Work request: From the top of the entries below through the line containing "Image resolution: width=594", return every line exactly as written, please, and stop there.

-- Data supplied follows --

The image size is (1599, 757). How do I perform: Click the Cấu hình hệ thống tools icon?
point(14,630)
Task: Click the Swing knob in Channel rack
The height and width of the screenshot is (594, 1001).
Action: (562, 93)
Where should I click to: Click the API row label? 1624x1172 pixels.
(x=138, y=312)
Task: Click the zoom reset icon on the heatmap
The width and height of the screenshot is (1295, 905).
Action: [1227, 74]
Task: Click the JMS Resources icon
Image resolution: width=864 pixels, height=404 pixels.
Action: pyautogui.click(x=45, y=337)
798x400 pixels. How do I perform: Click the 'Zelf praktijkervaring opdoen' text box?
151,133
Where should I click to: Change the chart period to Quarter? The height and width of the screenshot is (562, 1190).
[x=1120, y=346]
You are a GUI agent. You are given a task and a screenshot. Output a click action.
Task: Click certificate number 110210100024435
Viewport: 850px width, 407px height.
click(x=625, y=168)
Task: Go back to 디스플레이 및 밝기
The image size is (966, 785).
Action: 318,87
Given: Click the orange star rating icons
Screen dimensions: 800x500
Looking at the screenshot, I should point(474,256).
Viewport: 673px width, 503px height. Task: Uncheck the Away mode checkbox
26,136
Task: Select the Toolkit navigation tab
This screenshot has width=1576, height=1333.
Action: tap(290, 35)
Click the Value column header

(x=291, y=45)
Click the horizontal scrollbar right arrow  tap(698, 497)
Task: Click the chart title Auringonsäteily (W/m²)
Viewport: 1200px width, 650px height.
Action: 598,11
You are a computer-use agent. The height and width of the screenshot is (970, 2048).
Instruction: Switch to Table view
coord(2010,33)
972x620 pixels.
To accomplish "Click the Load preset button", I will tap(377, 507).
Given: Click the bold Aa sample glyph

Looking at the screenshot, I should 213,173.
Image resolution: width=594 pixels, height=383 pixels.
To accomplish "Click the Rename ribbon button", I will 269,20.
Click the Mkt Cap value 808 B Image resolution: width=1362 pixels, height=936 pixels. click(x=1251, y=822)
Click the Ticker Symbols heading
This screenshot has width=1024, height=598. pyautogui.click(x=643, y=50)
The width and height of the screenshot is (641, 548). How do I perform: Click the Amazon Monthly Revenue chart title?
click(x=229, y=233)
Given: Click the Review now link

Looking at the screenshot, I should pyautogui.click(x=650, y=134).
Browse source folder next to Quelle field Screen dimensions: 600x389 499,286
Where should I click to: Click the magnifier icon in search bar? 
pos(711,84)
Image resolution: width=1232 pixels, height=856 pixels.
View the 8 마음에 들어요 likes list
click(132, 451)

-- Data supplied concluded --

Result of the task:
The image size is (1599, 757). How do I perform: Click the Cấu hình hệ thống tools icon?
point(14,630)
Task: Click the Swing knob in Channel rack
The height and width of the screenshot is (594, 1001).
Action: (562, 93)
Where should I click to: Click the API row label? 1624x1172 pixels.
(x=138, y=312)
Task: Click the zoom reset icon on the heatmap
The width and height of the screenshot is (1295, 905).
Action: [1227, 74]
Task: Click the JMS Resources icon
Image resolution: width=864 pixels, height=404 pixels.
Action: pyautogui.click(x=45, y=337)
798x400 pixels. How do I perform: Click the 'Zelf praktijkervaring opdoen' text box?
151,133
Where should I click to: Change the chart period to Quarter? The height and width of the screenshot is (562, 1190).
[x=1120, y=346]
You are a GUI agent. You are given a task and a screenshot. Output a click action.
Task: Click certificate number 110210100024435
Viewport: 850px width, 407px height.
click(x=625, y=168)
Task: Go back to 디스플레이 및 밝기
The image size is (966, 785).
Action: 318,87
Given: Click the orange star rating icons
Screen dimensions: 800x500
Looking at the screenshot, I should point(474,256).
Viewport: 673px width, 503px height. Task: Uncheck the Away mode checkbox
26,136
Task: Select the Toolkit navigation tab
This screenshot has width=1576, height=1333.
Action: tap(290, 35)
Click the Value column header

(x=291, y=45)
Click the horizontal scrollbar right arrow  tap(698, 497)
Task: Click the chart title Auringonsäteily (W/m²)
Viewport: 1200px width, 650px height.
Action: 598,11
You are a computer-use agent. The height and width of the screenshot is (970, 2048).
Instruction: Switch to Table view
coord(2010,33)
972x620 pixels.
To accomplish "Click the Load preset button", I will tap(377, 507).
Given: Click the bold Aa sample glyph

Looking at the screenshot, I should 213,173.
Image resolution: width=594 pixels, height=383 pixels.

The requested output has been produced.